Research shows that up to 60-90% of decision-making in B2B is made before the decision-maker approaches the supplier:

“A CEB (Corporate Executive Board) study of more than 1,400 B2B customers found that those customers completed, on average, nearly 60% of a typical purchasing decision – researching solutions, ranking options, setting requirements, benchmarking pricing, and so on – before even having a conversation with a supplier.”

“SiriusDecisions reports that 70% of the buying process in a complex sale is already complete before prospects are willing to engage with a live salesperson”

“Two-thirds to 90% of the buying cycle is completed before a B2B buyer ever speaks with a sales rep.” – Forrester

“Business buyers spend just 21% of buying cycle in conversations with salespeople, instead spending 23% of the time in conversations with peers and colleagues and 56% of the buying cycle searching for and engaging with content” – IDG Connect

At the extreme, a buyer will get 90% of the way towards making a final decision on whether to purchase your product or service before speaking with a sales rep.

That’s great news for companies with effective digital marketing strategies. The more informative content you can give the potential buyer, the better your chance of making the sale before you even speak with him or her.

But you need great content, and you need your potential buyer to be able to find it. To do that you need your digital marketing to include:

1. Creating the right content that will inform and engage.

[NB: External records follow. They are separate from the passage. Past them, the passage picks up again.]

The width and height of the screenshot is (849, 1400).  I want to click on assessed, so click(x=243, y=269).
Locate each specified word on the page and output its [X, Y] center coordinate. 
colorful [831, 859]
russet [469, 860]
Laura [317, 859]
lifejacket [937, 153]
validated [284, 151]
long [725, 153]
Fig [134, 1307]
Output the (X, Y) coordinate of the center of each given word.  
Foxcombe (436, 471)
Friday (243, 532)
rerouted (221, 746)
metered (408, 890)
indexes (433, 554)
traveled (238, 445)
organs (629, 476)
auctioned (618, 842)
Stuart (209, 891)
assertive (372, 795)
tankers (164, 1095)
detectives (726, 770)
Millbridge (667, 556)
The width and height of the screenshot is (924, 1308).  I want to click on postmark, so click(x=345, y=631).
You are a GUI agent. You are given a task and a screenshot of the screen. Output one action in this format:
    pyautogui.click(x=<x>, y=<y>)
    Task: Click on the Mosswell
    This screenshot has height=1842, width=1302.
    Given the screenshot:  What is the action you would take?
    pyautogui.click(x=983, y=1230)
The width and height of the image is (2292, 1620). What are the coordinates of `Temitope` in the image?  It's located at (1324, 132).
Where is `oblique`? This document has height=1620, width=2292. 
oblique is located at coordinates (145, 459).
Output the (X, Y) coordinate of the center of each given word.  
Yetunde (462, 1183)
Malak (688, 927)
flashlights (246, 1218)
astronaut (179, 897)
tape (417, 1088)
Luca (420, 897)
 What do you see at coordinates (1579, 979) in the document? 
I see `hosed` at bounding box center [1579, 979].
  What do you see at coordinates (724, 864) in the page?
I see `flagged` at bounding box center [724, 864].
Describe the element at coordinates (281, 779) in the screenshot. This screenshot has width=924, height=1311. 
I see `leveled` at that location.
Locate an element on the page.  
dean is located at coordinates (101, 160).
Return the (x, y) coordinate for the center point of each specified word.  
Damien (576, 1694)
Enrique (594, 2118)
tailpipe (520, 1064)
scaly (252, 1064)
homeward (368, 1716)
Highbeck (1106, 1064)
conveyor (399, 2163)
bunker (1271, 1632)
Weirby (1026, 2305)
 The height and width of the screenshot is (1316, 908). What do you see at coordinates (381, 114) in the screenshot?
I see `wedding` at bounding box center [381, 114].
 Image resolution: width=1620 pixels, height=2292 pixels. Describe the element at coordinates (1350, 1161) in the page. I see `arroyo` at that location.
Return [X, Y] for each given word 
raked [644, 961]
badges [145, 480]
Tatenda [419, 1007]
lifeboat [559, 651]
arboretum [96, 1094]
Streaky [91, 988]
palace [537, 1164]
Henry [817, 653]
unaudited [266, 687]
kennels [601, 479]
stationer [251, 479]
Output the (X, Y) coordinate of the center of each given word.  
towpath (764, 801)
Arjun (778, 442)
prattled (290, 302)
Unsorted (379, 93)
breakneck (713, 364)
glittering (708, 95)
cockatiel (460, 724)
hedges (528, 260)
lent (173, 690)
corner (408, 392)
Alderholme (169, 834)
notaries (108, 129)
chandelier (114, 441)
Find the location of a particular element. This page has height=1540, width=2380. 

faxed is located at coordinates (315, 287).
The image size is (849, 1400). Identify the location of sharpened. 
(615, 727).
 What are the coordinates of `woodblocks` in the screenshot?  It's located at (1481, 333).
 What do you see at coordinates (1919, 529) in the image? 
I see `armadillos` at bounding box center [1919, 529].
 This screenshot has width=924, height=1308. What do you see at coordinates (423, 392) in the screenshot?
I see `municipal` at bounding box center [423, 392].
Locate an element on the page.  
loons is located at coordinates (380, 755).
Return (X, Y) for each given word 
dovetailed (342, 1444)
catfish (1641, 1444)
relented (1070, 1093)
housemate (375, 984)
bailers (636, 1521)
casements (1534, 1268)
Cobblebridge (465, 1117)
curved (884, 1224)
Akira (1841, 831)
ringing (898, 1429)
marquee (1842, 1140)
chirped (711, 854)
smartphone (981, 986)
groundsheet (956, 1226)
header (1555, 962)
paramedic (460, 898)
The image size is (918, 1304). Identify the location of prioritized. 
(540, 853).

2. SEO – Optimizing that content for search engines to find.

3. Sharing that content on relevant social media platforms.

There’s still a role for a great salesperson who can build relationships and close deals. But the process of generating those leads has changed. Consumers want as much information as they can get to base their decisions on. And there’s plenty of information out there in the digital sphere for them to use.

To be successful, B2B companies need effective digital marketing strategies to create superior content and get it in front of their potential customers.